My name is Fred and I am a gay conservative living in Ottawa. This blog supports limited government, the right of the State of Israel to live in peace and security, and tries to expose the threat to us all from cultural relativism, post-modernism, and radical Islam. I am also the founder of the Free Thinking Film Society in Ottawa (www.freethinkingfilms.com)

Thursday, January 14, 2010

Nothing like being a maid in Saudi Arabia...

A maid's life is tough - I lived in Hong Kong and knew about some of the treatment Filippino maids receive there...but the last place I'd like to be is Saudi Arabia...
A Kenyan woman is accusing her Saudi employer of throwing her out of a third floor window, breaking her legs and hands. Another maid, just rescued by relatives, said she had to live on dog food because her employers neither fed her nor allowed her out of the house.
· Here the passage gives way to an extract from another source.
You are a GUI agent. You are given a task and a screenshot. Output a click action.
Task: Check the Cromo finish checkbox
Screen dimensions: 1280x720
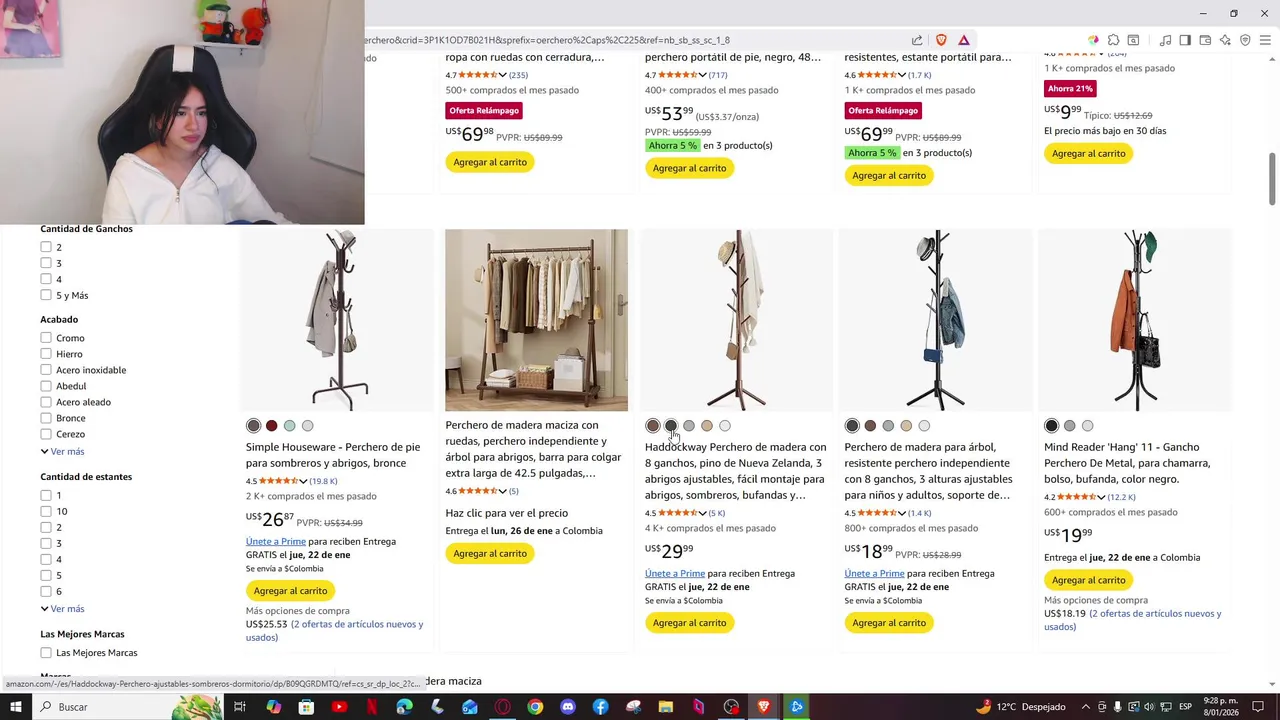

Ms Fatma Athman, of Kisauni, Mombasa, returned to the country last week with broken limbs and stories of near-slavery in Saudi Arabia where she was employed as a maid last May. She was lucky, she said, she landed in a swimming pool and not on the pavement. Now she is dependent on others to help her even with the simplest of chores.

“I and one of my friends were asked by Saudis who visited Kenya eight months ago to go with them. We organised everything through the Kenyan embassy — our agent — and we got documents to travel to the Middle East on May 2 last year,” she said. On arrival, she said, she was discriminated against and required to work 22 hours a day.

She also says she would be subjected to a torrent of abuse for the slightest mistake. “I used to sleep for only two hours and I ate left-overs. That was really slavery,” she said in tears. Susan Wanjiku, 29, has a story of similar mistreatment. The mother of two was promised a salary of Sh16,000 to work as a maid in Jeddah. “I thought I would make money and come back home when I had enough to sustain me and my children,” she said during an interview at Nation Centre at the weekend.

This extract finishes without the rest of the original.